パワーに優れる油圧には油漏れのリスクがつきまとう。肉についたら廃棄せざるを得ず食品加工会社にとっては致命的だ。水圧なら万が一漏れても動力源が水道水なので丸洗いできる。食品衛生管理の手続きを定めた国際基準「HACCP」対応が食品関連企業に欠かせないことも追い風だ。
試行錯誤しながら、数年前からADS機を展示するようになり、販売体制も整備。顧客に提供したモニター機も問題ないため本格展開に移行する。食肉加工業界は実績ができてから口コミで広がっていくパターンが多いといわれる中、今秋にも大手企業に1号機を納入する。開発から10年目での商機到来だ。
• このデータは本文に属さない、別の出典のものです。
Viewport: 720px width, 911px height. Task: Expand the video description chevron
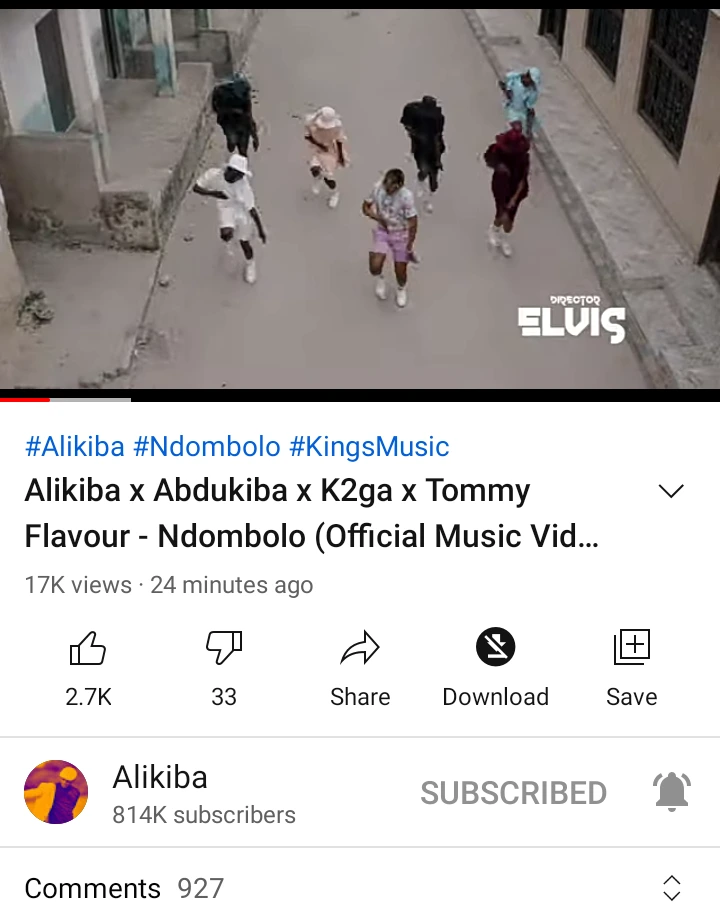(671, 491)
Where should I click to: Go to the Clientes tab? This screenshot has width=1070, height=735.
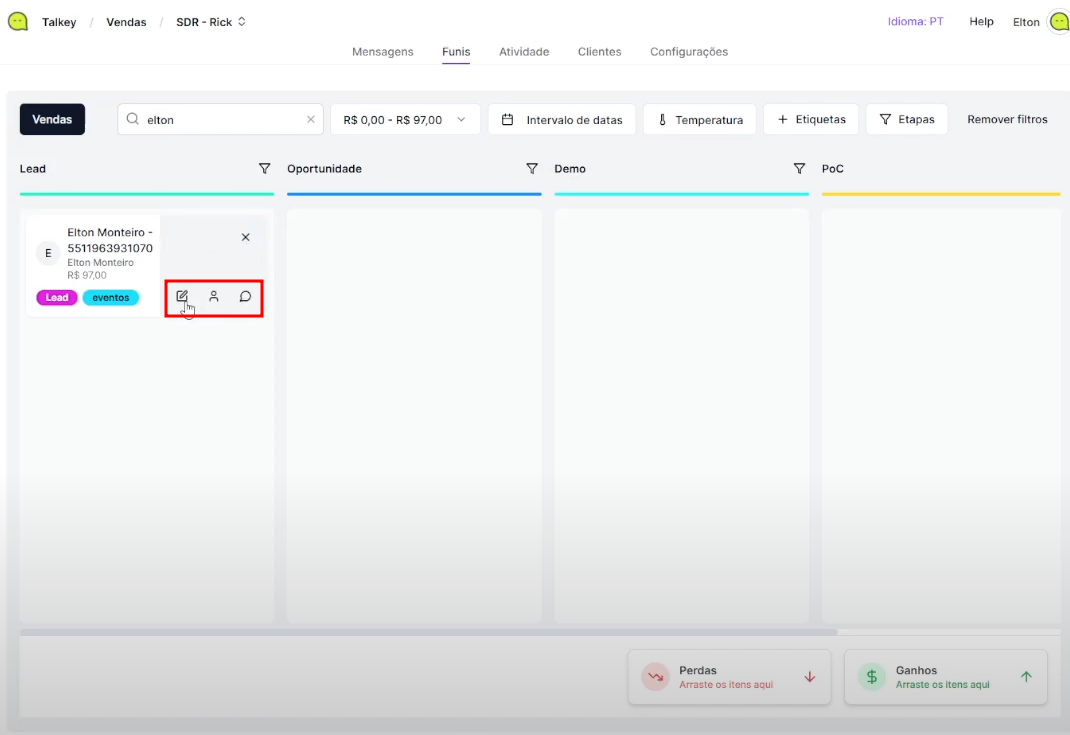pos(599,52)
問題は価格だが、渡辺氏は「開発コストを価格に乗せない。付加価値だけ反映することで(油圧機の)1.5倍に抑えた」という。まずは水圧の良さを知ってもらうためで、「水圧への流れが出てくるはず。今後の展開が楽しみ」と目を細める。
防水設備も開発
同社と二人三脚で製品開発に取り組んできたのが油圧機器最大手のKYBだ。環境に優しい水圧は食品機械に求められる安全・安心を実現できるとラブコールを送り、08年にADS搭載機の共同開発にこぎ着けた。
KYBは当時、新しい事業の柱探しに奔走、さまざまなテーマに手を広げる中で選ばれたのが水圧だった。絞り込みを任された太田晶久理事・技術本部事業開発推進部部長は「油圧のKYBにとって流体は親しみ深く、コア技術を生かせる。ものにできると判断した」という。